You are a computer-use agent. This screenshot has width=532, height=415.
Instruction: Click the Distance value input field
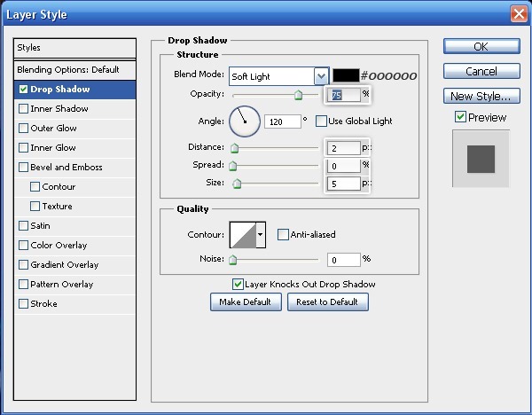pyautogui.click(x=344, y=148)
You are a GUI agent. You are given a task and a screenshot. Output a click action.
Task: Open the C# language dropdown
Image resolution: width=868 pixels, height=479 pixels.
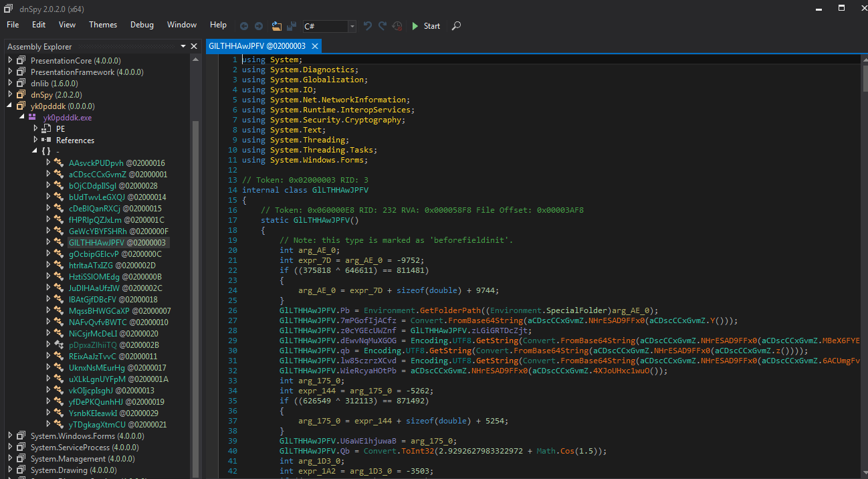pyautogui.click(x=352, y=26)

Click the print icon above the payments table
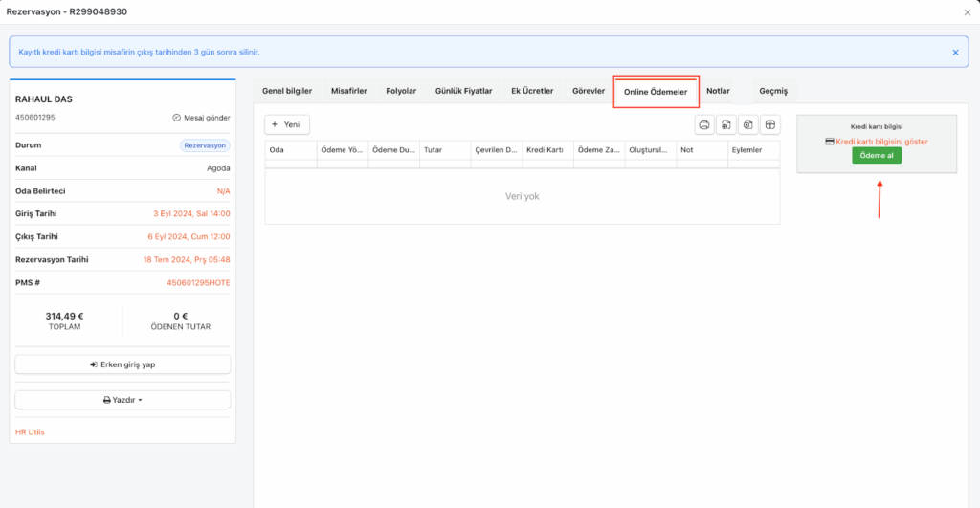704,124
--
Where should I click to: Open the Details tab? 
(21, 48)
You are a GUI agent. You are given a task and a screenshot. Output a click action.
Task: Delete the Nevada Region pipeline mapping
==
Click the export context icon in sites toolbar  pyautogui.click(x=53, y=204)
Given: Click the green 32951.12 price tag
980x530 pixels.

WHAT TO PRODUCE » What lines above run from the one with "Instruction: Click the" to the one with "Task: Open the C# language dropdown"? Give them again exactly, ends included, and leave the pictures out.

YOUR SOLUTION »
Instruction: Click the Distance value input field
pyautogui.click(x=344, y=148)
You are a GUI agent. You are given a task and a screenshot. Output a click action.
Task: Open the C# language dropdown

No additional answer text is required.